(Beginning of DATA TO USE)
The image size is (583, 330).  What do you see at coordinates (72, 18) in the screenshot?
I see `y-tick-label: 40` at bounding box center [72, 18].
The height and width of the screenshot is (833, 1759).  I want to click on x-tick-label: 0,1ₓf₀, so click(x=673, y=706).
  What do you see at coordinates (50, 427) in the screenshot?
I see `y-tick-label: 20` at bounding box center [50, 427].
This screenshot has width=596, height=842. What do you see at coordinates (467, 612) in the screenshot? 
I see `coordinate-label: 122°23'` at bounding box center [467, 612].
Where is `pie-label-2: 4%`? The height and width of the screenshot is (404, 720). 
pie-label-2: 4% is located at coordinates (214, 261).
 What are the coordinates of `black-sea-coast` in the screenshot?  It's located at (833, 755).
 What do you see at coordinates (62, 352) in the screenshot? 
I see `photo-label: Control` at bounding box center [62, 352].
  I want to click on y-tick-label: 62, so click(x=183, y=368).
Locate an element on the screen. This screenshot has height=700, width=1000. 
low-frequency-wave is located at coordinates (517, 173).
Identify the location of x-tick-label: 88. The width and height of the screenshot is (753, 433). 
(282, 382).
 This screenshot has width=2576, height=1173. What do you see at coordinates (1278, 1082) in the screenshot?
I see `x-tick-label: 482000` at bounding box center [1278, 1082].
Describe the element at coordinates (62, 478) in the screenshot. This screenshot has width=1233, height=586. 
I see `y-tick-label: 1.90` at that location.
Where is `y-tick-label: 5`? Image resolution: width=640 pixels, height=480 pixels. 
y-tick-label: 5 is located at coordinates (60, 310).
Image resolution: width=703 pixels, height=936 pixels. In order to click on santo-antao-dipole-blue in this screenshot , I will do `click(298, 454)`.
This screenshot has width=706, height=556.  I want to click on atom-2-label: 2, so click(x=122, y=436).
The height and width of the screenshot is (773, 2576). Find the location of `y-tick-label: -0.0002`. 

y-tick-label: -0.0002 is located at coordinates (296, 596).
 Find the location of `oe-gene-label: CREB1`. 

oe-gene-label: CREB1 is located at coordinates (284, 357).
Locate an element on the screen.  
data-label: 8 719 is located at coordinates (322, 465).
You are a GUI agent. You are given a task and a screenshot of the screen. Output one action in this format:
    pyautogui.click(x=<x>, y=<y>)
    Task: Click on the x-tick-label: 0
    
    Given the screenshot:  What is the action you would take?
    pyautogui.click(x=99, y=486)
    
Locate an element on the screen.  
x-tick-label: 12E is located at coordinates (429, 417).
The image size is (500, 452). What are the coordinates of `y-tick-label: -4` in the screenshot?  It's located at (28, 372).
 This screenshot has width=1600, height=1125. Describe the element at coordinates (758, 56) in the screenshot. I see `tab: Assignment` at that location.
(End of DATA TO USE)
● **WHAT YOU SHOULD DO**
Select every line of the material above that contains the word "pixels", matching case exactly.

● **FINAL ANSWER**
Where is `y-tick-label: 5`? Image resolution: width=640 pixels, height=480 pixels. 
Image resolution: width=703 pixels, height=936 pixels. In order to click on santo-antao-dipole-blue in this screenshot , I will do `click(298, 454)`.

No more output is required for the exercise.